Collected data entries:
[Start of Attachment]
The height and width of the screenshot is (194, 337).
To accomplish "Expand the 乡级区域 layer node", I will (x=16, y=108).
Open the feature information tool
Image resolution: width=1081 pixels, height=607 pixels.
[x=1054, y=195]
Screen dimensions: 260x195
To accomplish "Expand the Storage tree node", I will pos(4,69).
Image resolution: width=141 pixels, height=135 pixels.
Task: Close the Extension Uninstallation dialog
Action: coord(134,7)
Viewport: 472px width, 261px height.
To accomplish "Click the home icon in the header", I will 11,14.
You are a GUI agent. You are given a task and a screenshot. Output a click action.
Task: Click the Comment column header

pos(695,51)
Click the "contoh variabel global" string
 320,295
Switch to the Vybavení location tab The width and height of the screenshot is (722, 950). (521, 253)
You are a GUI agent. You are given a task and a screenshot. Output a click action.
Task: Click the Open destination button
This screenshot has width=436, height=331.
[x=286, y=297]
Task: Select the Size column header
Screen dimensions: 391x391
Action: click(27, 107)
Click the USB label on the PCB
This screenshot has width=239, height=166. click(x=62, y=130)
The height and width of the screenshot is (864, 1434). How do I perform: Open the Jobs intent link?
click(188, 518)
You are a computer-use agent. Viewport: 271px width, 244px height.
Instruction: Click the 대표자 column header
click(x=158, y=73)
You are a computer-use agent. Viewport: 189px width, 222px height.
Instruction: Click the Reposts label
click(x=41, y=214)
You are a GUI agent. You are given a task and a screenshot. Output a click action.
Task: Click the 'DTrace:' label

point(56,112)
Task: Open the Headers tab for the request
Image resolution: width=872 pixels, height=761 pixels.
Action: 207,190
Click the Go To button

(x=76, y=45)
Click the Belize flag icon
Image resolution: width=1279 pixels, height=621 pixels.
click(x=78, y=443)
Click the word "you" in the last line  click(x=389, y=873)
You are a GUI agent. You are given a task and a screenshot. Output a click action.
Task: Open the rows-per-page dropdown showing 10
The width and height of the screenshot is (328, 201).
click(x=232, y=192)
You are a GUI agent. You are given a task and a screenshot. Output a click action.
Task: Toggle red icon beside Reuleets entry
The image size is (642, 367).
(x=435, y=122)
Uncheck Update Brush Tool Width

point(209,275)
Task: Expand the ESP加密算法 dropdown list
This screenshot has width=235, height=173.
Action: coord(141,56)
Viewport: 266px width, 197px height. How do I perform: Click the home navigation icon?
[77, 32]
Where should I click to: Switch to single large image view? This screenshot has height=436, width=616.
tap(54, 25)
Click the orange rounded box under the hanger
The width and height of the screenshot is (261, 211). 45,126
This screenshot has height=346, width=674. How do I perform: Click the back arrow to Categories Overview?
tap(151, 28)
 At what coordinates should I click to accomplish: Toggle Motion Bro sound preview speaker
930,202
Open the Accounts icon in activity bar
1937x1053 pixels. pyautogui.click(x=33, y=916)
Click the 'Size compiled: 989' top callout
[End of Attachment]
→ **TASK PROMPT**:
Nothing should appear in the answer except the lines above from the line with "Instruction: Click the Reposts label" through the line with "Click the word", both included, written out exactly.

→ **REPLY TO THE EXERCISE**:
Instruction: Click the Reposts label
click(x=41, y=214)
You are a GUI agent. You are given a task and a screenshot. Output a click action.
Task: Click the 'DTrace:' label

point(56,112)
Task: Open the Headers tab for the request
Image resolution: width=872 pixels, height=761 pixels.
Action: 207,190
Click the Go To button

(x=76, y=45)
Click the Belize flag icon
Image resolution: width=1279 pixels, height=621 pixels.
click(x=78, y=443)
Click the word "you" in the last line  click(x=389, y=873)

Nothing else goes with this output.